→ **EXERCISE INPUTS**:
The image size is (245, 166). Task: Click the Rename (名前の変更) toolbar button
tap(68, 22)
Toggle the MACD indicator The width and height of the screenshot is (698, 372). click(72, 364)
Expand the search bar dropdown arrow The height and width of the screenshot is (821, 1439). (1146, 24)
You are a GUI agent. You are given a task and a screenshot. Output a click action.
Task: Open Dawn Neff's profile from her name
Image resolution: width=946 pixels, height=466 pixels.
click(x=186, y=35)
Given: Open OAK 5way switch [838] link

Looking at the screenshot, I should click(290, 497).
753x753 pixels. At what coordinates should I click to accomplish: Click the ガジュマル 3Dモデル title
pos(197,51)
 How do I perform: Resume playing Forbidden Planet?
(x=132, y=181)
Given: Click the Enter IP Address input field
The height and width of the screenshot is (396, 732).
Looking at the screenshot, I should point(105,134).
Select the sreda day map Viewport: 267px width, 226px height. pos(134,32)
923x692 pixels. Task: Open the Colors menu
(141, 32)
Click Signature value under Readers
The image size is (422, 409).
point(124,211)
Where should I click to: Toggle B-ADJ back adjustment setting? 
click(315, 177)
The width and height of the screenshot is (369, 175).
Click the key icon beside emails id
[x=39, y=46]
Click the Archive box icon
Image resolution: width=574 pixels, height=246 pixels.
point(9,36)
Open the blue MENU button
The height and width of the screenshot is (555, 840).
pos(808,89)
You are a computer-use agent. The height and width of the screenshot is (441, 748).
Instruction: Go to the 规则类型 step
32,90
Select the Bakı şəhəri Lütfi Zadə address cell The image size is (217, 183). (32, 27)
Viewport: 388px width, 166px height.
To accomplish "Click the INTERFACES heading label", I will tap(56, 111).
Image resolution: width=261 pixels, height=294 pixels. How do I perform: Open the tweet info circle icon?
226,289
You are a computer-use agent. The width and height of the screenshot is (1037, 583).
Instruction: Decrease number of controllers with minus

→ **DO THIS**: Convert the entries above into a Markdown table with the columns Row and Line, giving each non-blank line its own numbered row in order and omitting blank lines.

→ **ANSWER TO THE PROBLEM**:
| Row | Line |
|---|---|
| 1 | The image size is (245, 166). Task: Click the Rename (名前の変更) toolbar button |
| 2 | tap(68, 22) |
| 3 | Toggle the MACD indicator The width and height of the screenshot is (698, 372). click(72, 364) |
| 4 | Expand the search bar dropdown arrow The height and width of the screenshot is (821, 1439). (1146, 24) |
| 5 | You are a GUI agent. You are given a task and a screenshot. Output a click action. |
| 6 | Task: Open Dawn Neff's profile from her name |
| 7 | Image resolution: width=946 pixels, height=466 pixels. |
| 8 | click(x=186, y=35) |
| 9 | Given: Open OAK 5way switch [838] link |
| 10 | Looking at the screenshot, I should click(290, 497). |
| 11 | 753x753 pixels. At what coordinates should I click to accomplish: Click the ガジュマル 3Dモデル title |
| 12 | pos(197,51) |
| 13 |  How do I perform: Resume playing Forbidden Planet? |
| 14 | (x=132, y=181) |
| 15 | Given: Click the Enter IP Address input field |
| 16 | The height and width of the screenshot is (396, 732). |
| 17 | Looking at the screenshot, I should point(105,134). |
| 18 | Select the sreda day map Viewport: 267px width, 226px height. pos(134,32) |
| 19 | 923x692 pixels. Task: Open the Colors menu |
| 20 | (141, 32) |
| 21 | Click Signature value under Readers |
| 22 | The image size is (422, 409). |
| 23 | point(124,211) |
| 24 | Where should I click to: Toggle B-ADJ back adjustment setting?  |
| 25 | click(315, 177) |
| 26 | The width and height of the screenshot is (369, 175). |
| 27 | Click the key icon beside emails id |
| 28 | [x=39, y=46] |
| 29 | Click the Archive box icon |
| 30 | Image resolution: width=574 pixels, height=246 pixels. |
| 31 | point(9,36) |
| 32 | Open the blue MENU button |
| 33 | The height and width of the screenshot is (555, 840). |
| 34 | pos(808,89) |
| 35 | You are a computer-use agent. The height and width of the screenshot is (441, 748). |
| 36 | Instruction: Go to the 规则类型 step |
| 37 | 32,90 |
| 38 | Select the Bakı şəhəri Lütfi Zadə address cell The image size is (217, 183). (32, 27) |
| 39 | Viewport: 388px width, 166px height. |
| 40 | To accomplish "Click the INTERFACES heading label", I will tap(56, 111). |
| 41 | Image resolution: width=261 pixels, height=294 pixels. How do I perform: Open the tweet info circle icon? |
| 42 | 226,289 |
| 43 | You are a computer-use agent. The width and height of the screenshot is (1037, 583). |
| 44 | Instruction: Decrease number of controllers with minus |